The Evil GM – TPK, OH NO! It happens!

You’ve been in a great adventure, things are looking up, your character has made it past level 1, level 2 and finally made it into level 3, where he is a bit more stable. Suddenly the DM is throwing different monsters at you, the rewards are getting bigger and you decide that its time to take a few more risks.

One night when you believe one good solid night of adventuring will level up your character to level 4 and start down a new path of excitement. You and your party are down in dungeon crawl, but it seems you just can’t get it together to tonight. You convince the party to skip a few rest periods to push on, going deeper into the dungeon, looking for anything. Your party is ambushed, but your party seems to have it under control. Suddenly the tides turn as your fellow party members start missing on their attacks and the enemy is hitting now, and hitting hard.

One by one your party members start dropping like flies, and finally its just your character left. So you decide to run, the monsters give chase and finally corner your character due to a wrong frantic turn. You decide to fight for your very last breath…
*FADE TO BLACK*
The group all throws their hands up in the air as the last character finally drops down to the ground dead, screaming at each other with blames, and then finally turn to the DM, blaming him for being so cruel. 
Is it the DM’s fault?
Was it the Party’s fault?
I think it can be a mix of both sides for the correct answer. 
Face it, a TPK is memorable, but in the long run is not really all that fun (except for the DM).

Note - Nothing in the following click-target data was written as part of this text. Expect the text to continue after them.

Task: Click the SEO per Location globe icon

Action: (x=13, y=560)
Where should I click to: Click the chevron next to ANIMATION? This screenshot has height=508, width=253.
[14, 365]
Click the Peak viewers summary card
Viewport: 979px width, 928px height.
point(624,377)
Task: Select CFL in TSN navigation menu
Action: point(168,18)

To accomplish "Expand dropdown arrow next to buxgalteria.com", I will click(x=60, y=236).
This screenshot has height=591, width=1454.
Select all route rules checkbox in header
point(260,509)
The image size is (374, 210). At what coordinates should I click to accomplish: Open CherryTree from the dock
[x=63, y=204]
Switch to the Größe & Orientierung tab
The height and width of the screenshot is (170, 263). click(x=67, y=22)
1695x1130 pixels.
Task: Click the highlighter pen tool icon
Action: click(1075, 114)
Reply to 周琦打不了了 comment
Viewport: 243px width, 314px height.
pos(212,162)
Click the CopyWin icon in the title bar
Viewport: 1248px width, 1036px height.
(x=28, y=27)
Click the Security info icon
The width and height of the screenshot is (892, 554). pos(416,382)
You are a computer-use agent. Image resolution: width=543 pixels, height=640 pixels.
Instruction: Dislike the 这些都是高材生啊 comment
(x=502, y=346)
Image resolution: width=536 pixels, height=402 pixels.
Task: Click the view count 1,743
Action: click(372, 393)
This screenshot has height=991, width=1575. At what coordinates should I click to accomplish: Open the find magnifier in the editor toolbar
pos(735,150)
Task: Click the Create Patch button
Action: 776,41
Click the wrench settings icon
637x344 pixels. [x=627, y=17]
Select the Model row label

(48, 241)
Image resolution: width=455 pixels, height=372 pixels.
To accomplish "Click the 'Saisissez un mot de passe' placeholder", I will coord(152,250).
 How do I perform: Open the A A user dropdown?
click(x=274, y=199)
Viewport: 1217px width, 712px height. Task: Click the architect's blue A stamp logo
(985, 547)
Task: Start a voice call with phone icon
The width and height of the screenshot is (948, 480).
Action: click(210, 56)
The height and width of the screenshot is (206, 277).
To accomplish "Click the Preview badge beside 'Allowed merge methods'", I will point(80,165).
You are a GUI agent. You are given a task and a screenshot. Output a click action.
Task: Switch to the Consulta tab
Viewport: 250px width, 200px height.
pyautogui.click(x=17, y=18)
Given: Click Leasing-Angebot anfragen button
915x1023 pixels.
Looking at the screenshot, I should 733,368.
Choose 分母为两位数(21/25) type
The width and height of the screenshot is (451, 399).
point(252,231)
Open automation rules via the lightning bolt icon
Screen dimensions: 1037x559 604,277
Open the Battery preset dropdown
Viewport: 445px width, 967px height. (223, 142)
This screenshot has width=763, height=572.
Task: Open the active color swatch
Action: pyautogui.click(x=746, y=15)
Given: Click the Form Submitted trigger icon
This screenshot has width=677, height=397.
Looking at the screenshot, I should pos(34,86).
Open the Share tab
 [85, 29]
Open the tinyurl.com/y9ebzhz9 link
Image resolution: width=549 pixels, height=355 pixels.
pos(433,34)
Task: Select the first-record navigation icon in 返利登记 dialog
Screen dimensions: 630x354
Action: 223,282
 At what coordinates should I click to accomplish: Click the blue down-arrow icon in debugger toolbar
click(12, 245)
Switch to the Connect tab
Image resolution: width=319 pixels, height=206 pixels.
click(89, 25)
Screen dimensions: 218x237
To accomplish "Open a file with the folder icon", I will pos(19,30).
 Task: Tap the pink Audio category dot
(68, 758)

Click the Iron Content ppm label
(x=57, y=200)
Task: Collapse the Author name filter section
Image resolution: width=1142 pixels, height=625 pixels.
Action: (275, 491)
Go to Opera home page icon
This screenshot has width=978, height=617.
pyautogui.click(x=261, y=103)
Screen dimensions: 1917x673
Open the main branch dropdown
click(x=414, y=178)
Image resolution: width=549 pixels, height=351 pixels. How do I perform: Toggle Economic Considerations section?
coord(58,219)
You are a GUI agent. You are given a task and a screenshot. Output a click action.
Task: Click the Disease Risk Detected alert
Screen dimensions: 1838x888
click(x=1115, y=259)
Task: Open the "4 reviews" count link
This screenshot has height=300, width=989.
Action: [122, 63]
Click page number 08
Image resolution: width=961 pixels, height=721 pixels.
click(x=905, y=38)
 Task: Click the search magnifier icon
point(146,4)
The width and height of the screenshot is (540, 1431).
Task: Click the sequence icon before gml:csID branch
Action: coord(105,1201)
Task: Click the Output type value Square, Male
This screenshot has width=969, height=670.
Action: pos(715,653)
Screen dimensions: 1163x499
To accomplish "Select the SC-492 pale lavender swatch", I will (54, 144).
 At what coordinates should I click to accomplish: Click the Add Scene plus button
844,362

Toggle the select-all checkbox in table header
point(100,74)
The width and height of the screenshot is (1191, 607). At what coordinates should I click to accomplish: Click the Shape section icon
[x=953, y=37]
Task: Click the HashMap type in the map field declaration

In this very situation, the party could have decided to not skip those rest periods and be “XP greedy” as I’ve heard some people call it. Maybe if they rested properly they could have survived what seemed like an easy encounter.
Maybe the DM should have not had the monsters pursue the character that attempted to run away from the monsters.
But doesn’t the DM have the right to play the monsters as he sees fit?

2 thoughts on “The Evil GM – TPK, OH NO! It happens!

  1. Make the next game the ghosts of the character's seeking to train the next group in, telling them about the overarching plotlines, giving them the pointers of hindsight.

    Or they all wake up in chains on a galley ship.

  2. To be fair, I've been in a few groups where the TPKs actually were fun. The party went in with the right attitude of it being a game and they were pleased to go out in a blaze of glory. Now, granted, most of the time there's frustration and in the aftermath a sense of "Erm… OK, now what?"

    I mean if your campaign isn't episodic in nature and have a unifying over-arching plot, how do you integrate an entirely new party into that? The true danger of a TPK, for me, is that it can kill the momentum of the players and invalidate the hard work of a DM. That being said, if players and DM work together, they can find a way to keep things going in a believable and entertaining fashion.